Your task:
Reply only with how many lines in these entries hold the string "Click".

Stored data:
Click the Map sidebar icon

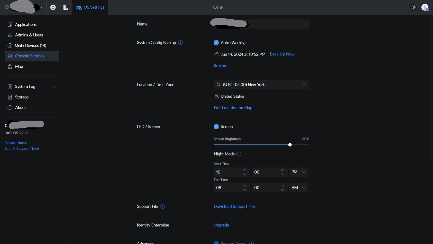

---

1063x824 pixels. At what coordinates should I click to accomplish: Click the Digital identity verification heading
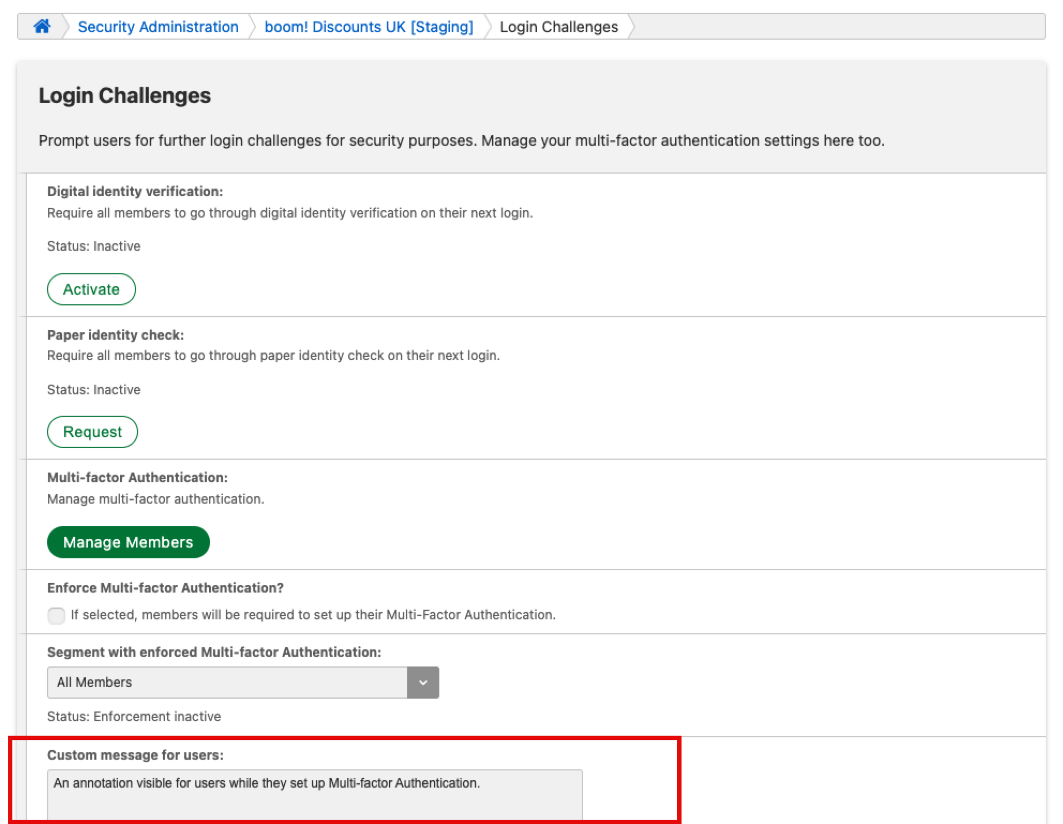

--

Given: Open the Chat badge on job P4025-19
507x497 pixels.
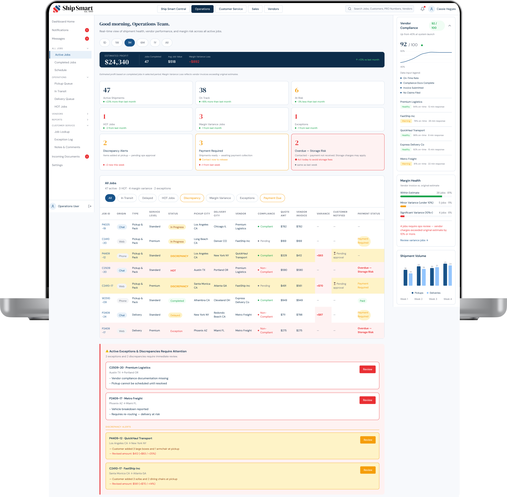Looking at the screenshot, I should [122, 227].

Solution:
2